Lilianne Lacroix, La Presse, cahier Vacances Voyage, samedi, 23 décembre 2006

L'homme-statue Stephan Wikaryjak, à visage découvert. (Photo : Lemée, Rémi, La Presse).Au retour d'un voyage à Barcelone, au début de l'été, j'écrivais sur les statues humaines, dont une en particulier. De tous ces spécialistes de la staticité qui forment une véritable galerie artistique sur Las Ramblas, il était le plus accompli. Un homme-horloge, tout de bronze couvert, appuyé sur un lampadaire et qui attirait l'attention par son immobilité totale. Pas un geste, pas un tressaillement, même pas un battement de cils mais un attroupement automatique autour de lui. Incrédules, les gens consultaient leur montre. Cinq minutes, 15, 20, 30. Toujours rien.

Photo : L'homme-statue Stephan Wikaryjak, à visage découvert. (Photo : Lemée, Rémi, La Presse)

Quelques jours après la publication de cet article, je reçois un courriel. " Hé, c'est de notre fils que vous parliez. Un p'tit gars de chez nous. " Il est de ces coïncidences qui n'arrivent qu'en voyage... Eux, les parents, demeurent à La Prairie, mais ils ont élevé leurs deux enfants à l'Île-des-Soeurs. Stephan est leur seul garçon et tiens, justement, il vient à Montréal début décembre...

Sans âge
Coulé dans le bronze, l'homme-horloge semblait sans âge. Mais alors qu'il traverse la salle de rédaction de son long pas élastique, il ressemble à un étudiant.

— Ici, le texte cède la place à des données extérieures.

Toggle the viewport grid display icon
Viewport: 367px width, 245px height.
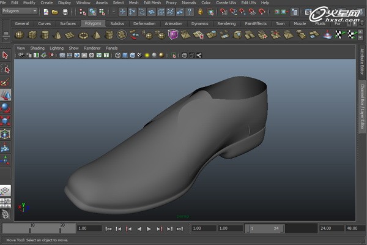pyautogui.click(x=62, y=55)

Son nom de famille, Stephan Wikaryjak, 36 ans, l'a hérité d'un grand-père polonais disparu au front en 1941 et que personne n'a connu. Mais ce n'est peut-être pas par hasard si c'est à Cracovie que l'ex-étudiant en littérature a vu, en 1998, ses premières statues humaines : " Le plus souvent d'anciens militaires qui arrondissaient leurs fins de mois et personnifiaient des soldats. "

Comme un cheval
Ses premiers pros, il les a vus à Barcelone. Il a eu envie d'essayer. " Avec de la pratique, on arrive à relaxer debout, comme un cheval. "

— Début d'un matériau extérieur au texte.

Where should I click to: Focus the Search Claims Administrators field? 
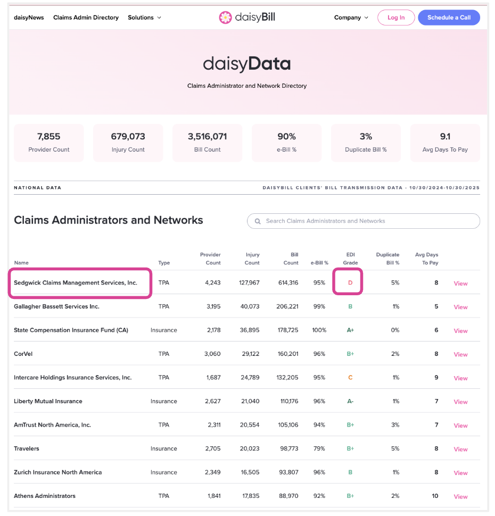(x=367, y=221)
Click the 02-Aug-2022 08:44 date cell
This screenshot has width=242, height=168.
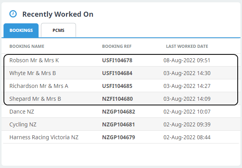(x=187, y=137)
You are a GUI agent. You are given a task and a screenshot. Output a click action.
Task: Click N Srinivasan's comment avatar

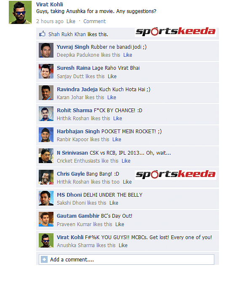[46, 156]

Il a d'abord incarné l'homme jaune qui se promenait avec un téléphone gigantesque et changeait sa mimique quand on y introduisait une pièce.

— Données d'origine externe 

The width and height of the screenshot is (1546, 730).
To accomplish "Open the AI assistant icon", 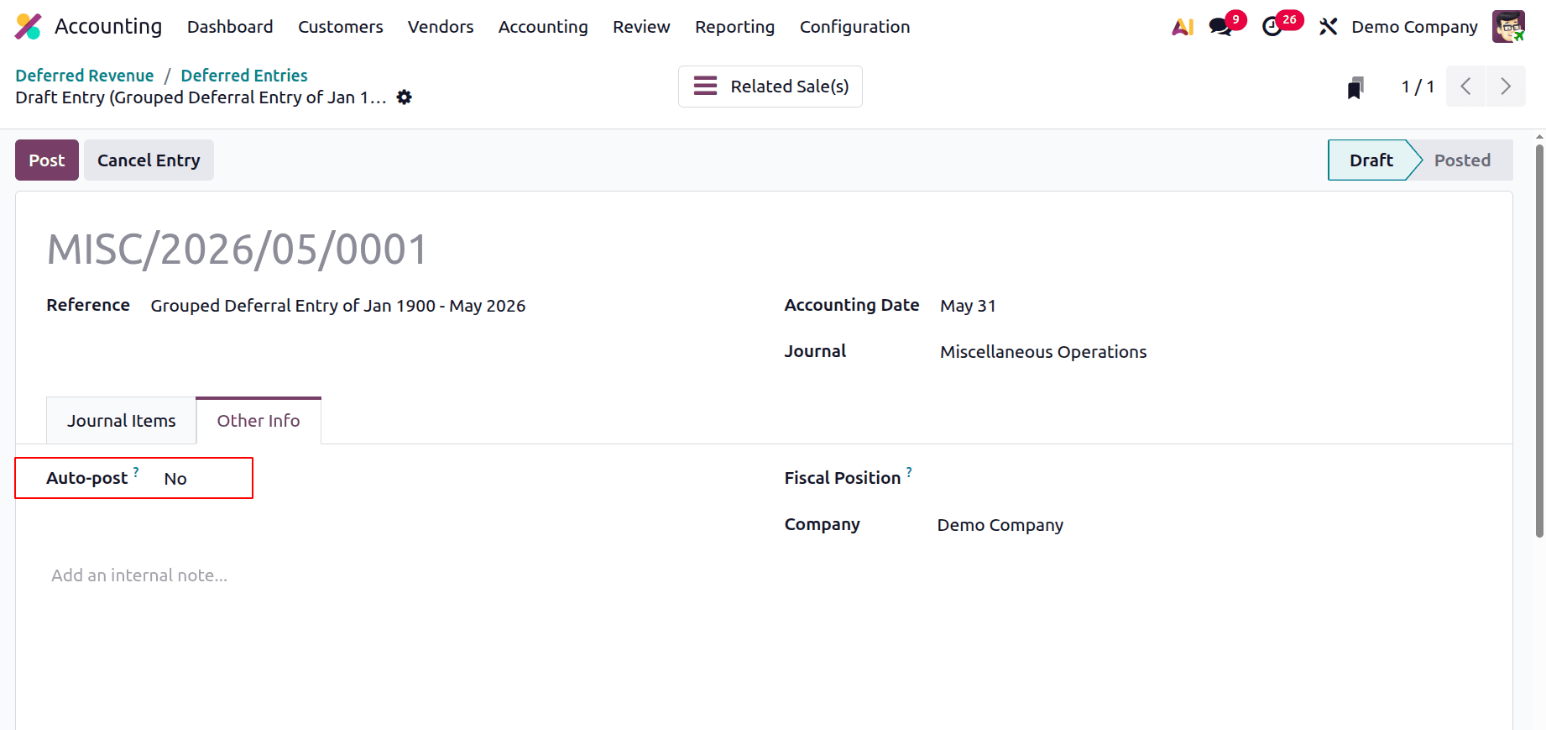I will click(x=1182, y=27).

Puis il en a eu assez et a songé à l'homme-horloge. " Le temps qui passe, c'est l'essence même du métier. Et des horloges, on en retrouve partout, sur les murs, les clochers des églises, ça fait partie de notre quotidien. "

Une fois qu'il a dû se couvrir d'argile pour un contrat, il a passé 1 h 15 sans cligner des yeux. " Je n'essaie pas de battre des records. Quand je travaille, je cligne des yeux aux 30 minutes environ. Une question d'habitude, une forme de méditation, je crois... "

Deux heures par jour
Son prochain repas, les chansons qu'il compose (du pop expérimental), sa prochaine peinture, cette parodie de karaoké qu'il prépare et compte offrir en spectacle, il pense à tout et à rien quand il est statue. Jamais plus de deux heures par jour toutefois : " C'est trop exigeant physiquement et en deux heures, je fais ma journée. "

Alors qu'il ne demande rien et n'empêche jamais qu'on le photographie sans payer, il récolte sans doute plus que tous les autres en une journée. " Obliger les gens à payer, ça devient de la mendicité déguisée. Je trouve ça déshonorant. Deux heures par jour, ça me permet de gagner modestement ma vie. "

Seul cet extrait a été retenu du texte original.